Lily’s eyes flew open in silent agony, then went blank. The log pinned her.

Emma’s mind shattered back. The rope tore from her hand. But her left hand still held Lily’s wrist. She kicked to the surface, gasping. Lily’s head was above water, but her body was pinned.

Frank saw it. He didn’t think. He tied off the rope and plunged into the water. He reached Emma, who was frantically trying to lift the log.

“Together!” Frank wedged his shoulder under it. “One… two… THREE!”

They heaved. The log shifted. Emma reached into the murk, found Lily’s jacket, and pulled. Lily’s body slid free, limp.

Frank grabbed Lily, half-swimming, half-dragging them to the bank. They collapsed on muddy ground. Rain fell.

Lily was not breathing.

Frank checked her pulse. Nothing. He bent to her mouth. No breath.

“Emma…” he said, hollow.

Emma was already there. She tilted Lily’s head, pinched her nose, and delivered two breaths. A faint chest rise. Then compressions. One, two, three… After fifteen, two more breaths.

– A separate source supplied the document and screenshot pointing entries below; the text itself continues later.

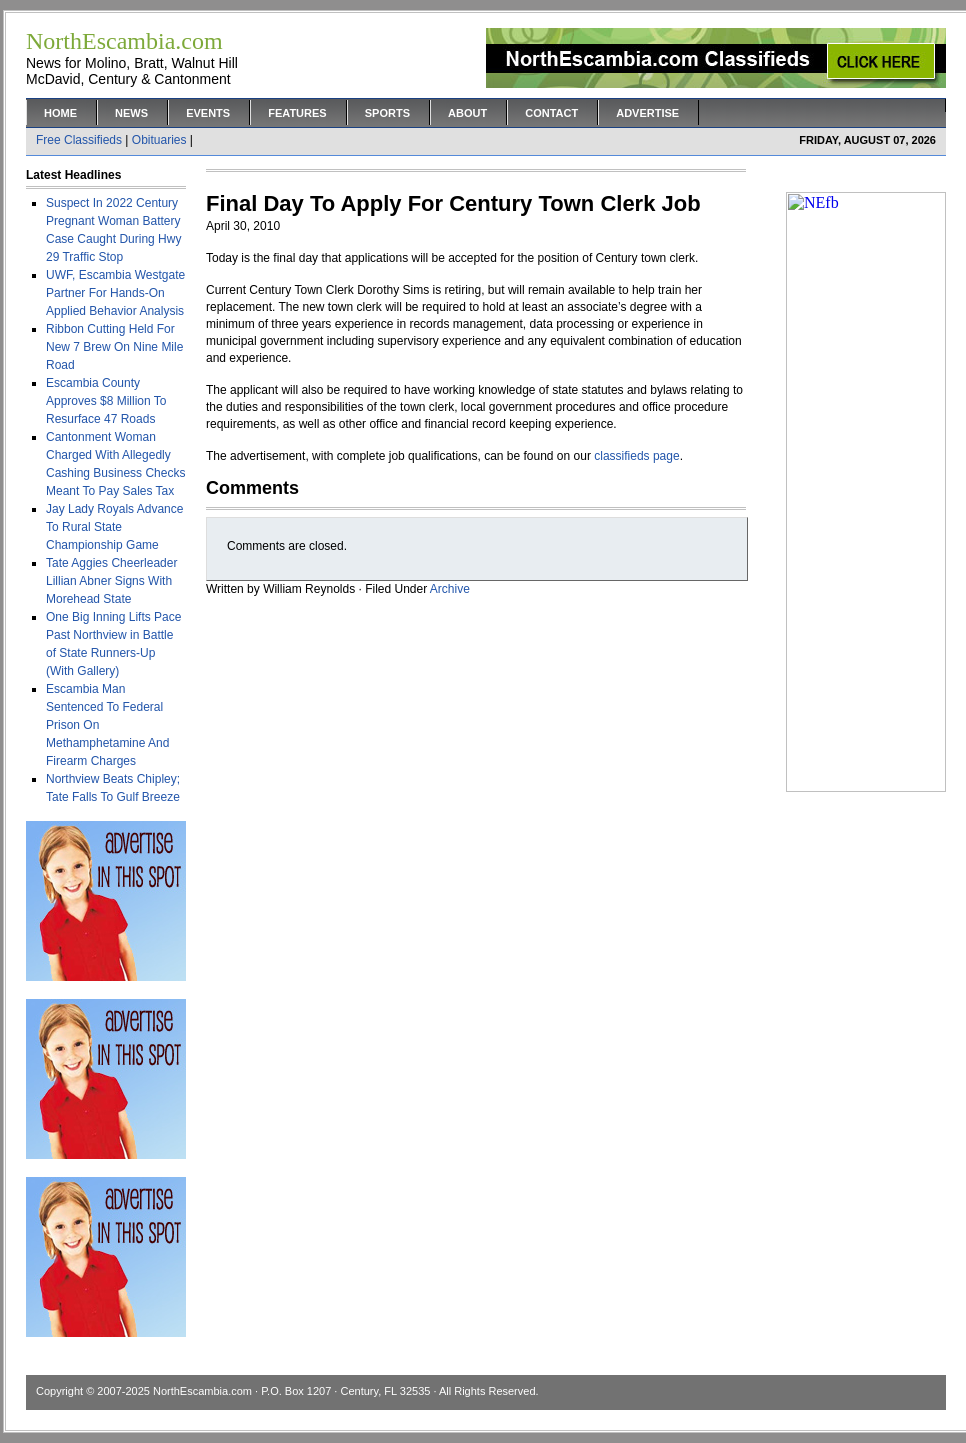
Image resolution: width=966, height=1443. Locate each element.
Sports (387, 113)
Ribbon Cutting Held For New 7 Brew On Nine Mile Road (114, 347)
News (131, 113)
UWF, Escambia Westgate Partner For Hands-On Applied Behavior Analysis (115, 293)
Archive (450, 589)
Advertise (647, 113)
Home (60, 113)
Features (297, 113)
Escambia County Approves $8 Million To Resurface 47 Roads (106, 401)
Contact (551, 113)
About (467, 113)
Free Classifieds (79, 140)
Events (208, 113)
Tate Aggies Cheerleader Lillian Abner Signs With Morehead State (111, 581)
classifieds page (636, 456)
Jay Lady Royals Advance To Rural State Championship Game (114, 527)
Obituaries (159, 140)
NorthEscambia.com (202, 1391)
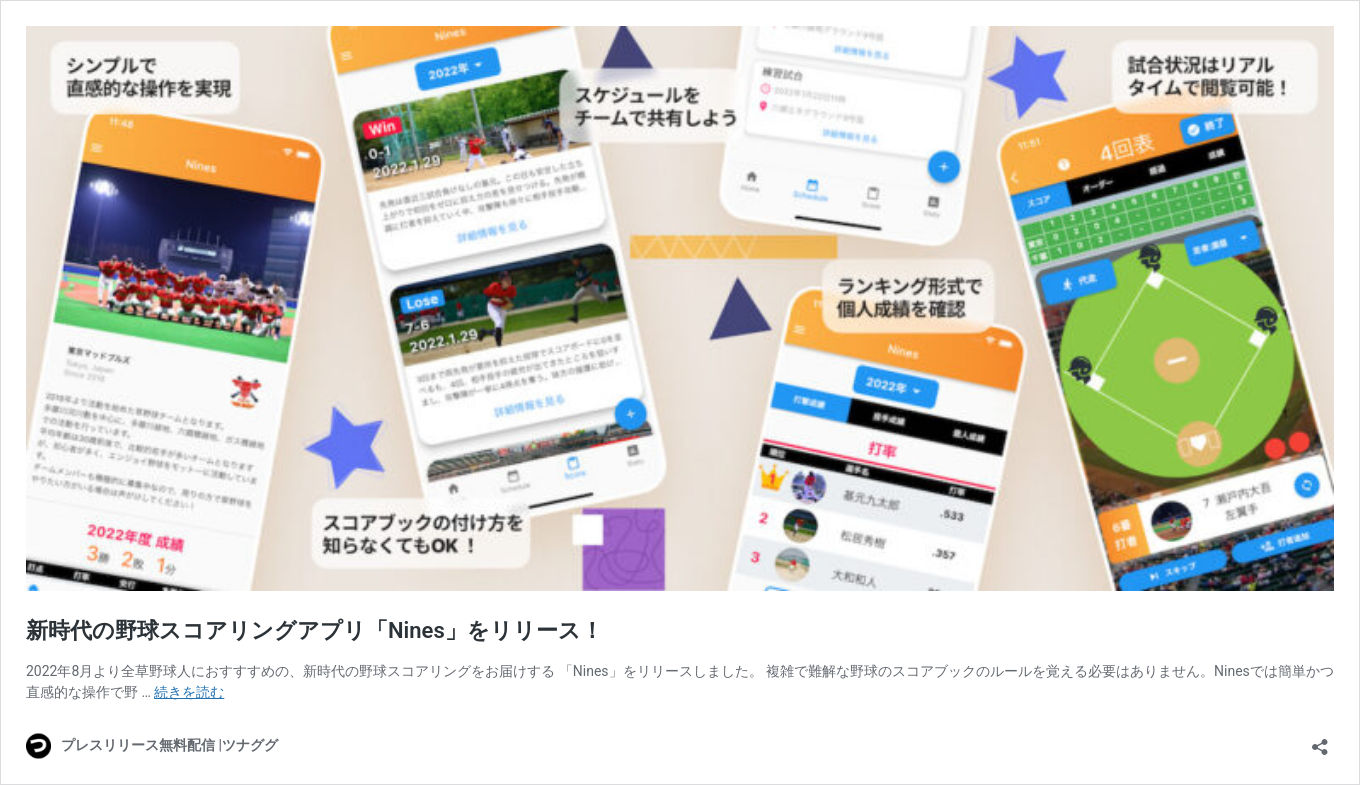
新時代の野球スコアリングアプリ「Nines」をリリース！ (314, 630)
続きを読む (189, 692)
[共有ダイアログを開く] (1320, 740)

Frank watched, frozen. The professional part of him noted the perfect form. The father part broke apart.

Seconds ticked by. Emma’s arms burned, ached, screamed. She ignored them.

“Emma…” Frank whispered.

She didn’t hear. Her world was the count, the feel of ribs, the blue tint of Lily’s lips. You cannot leave me again. Not now.

She slumped forward. Her compressions weakened. Frank’s hand closed over hers, stilling them.

Emma looked up, eyes swimming.

“She is Lily… our Lily.”

The words fell between them.

Frank heard them. For a moment, they made no sense. Then they detonated in his being.

Our Lily.

The name he had whispered for twenty-two years. The face he had imagined at every age. The hope he had carried until it became a quiet, permanent pain.

He fell to his knees beside his daughter and the girl he thought the river had taken. Twenty-two years of searching crystallized into this moment of cruel reunion. He had found her, only to lose her, all over again.

Emma watched her father break. She had nothing left. She closed her eyes.

But a spark refused to die. The same spark that made her a scientist. That made her hold on in the river. That had made her mother push a swaddled baby into her arms and say take care of her.

No.

Her eyes snapped open. She pushed herself up, crawled back to Lily’s side, and placed her hands on her chest.

“You,” she said, voice low and fierce. “You come back. Do you hear me? Come back to us.”

She began again. Compressions. Breaths. Compressions.

Frank lifted his head, tears streaking mud on his face. He watched his daughter wage war against fate.

One cycle passed. Then two.

On the third, as Emma delivered a breath, she felt it—a faint twitch under her palm. She stopped.

Lily’s body jerked. A weak cough. Brownish water dribbled from her mouth. Her chest rose on its own—shallow, ragged, unmistakable.

Then another breath.

Lily Howard, saved from the river twice in one lifetime, began to breathe.